* [Task] Pictures stay out of the copy. Retype exactly, and only, the lines from the one containing "Proceed with the 下一步(N) button" through the end of the listing below.

* [Records]
•••
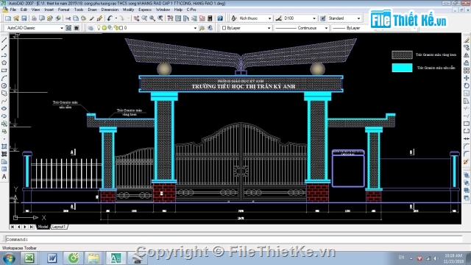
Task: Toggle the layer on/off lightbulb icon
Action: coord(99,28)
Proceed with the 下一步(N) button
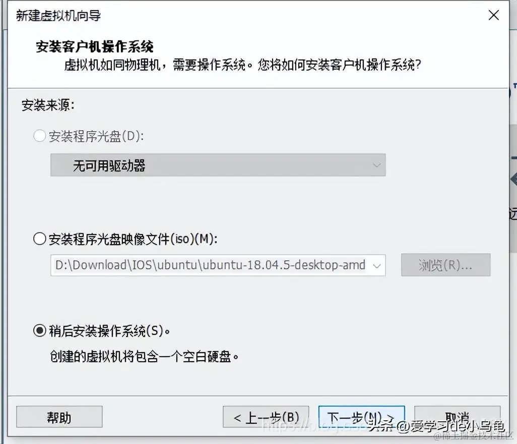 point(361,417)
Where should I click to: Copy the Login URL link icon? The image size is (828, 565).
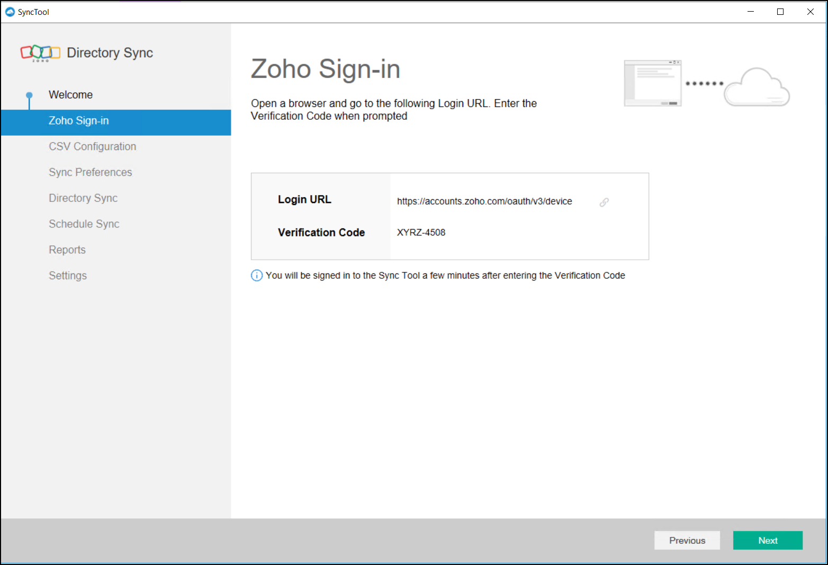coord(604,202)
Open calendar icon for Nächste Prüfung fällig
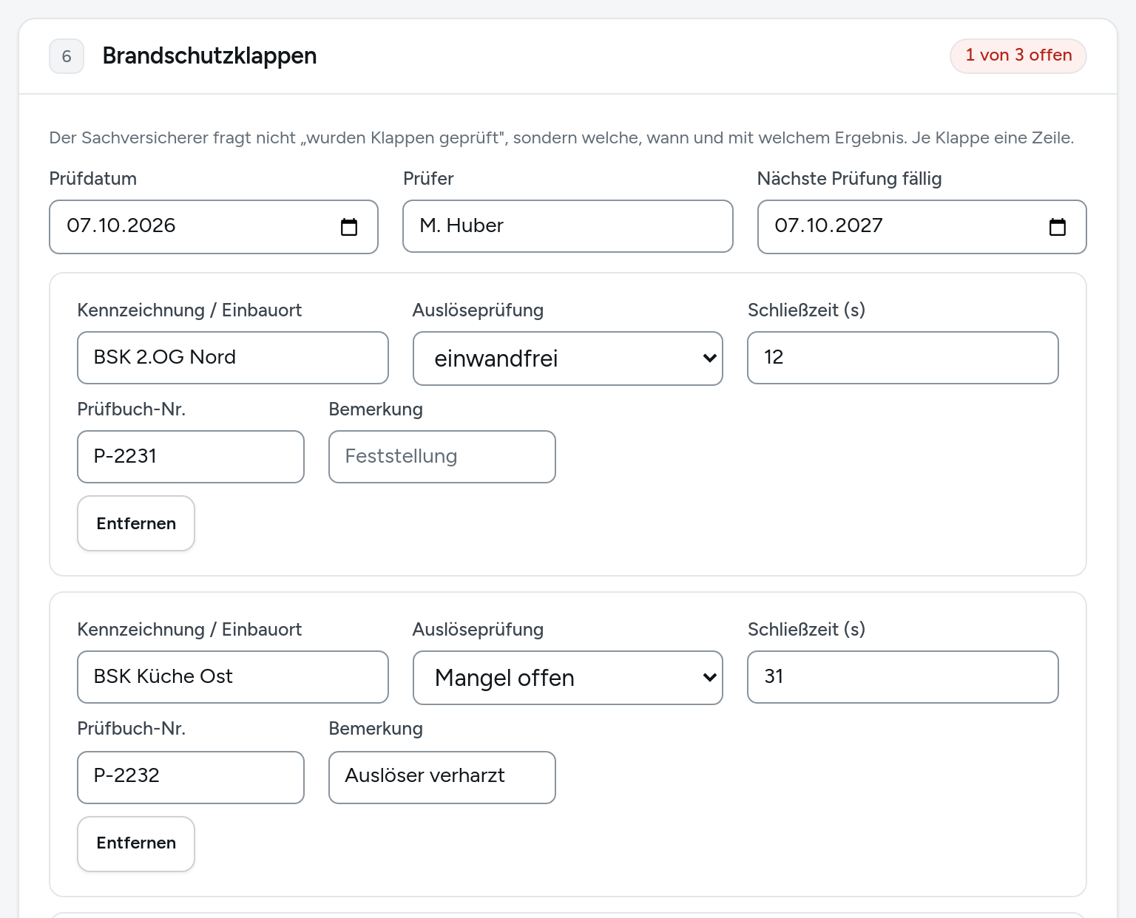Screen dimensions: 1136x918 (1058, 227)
•••
* [Reply]
Proceed with the 下一步(N) button
 point(361,417)
Where should I click to: Copy the Login URL link icon? The image size is (828, 565).
coord(604,202)
Open calendar icon for Nächste Prüfung fällig
Screen dimensions: 1136x918 (1058, 227)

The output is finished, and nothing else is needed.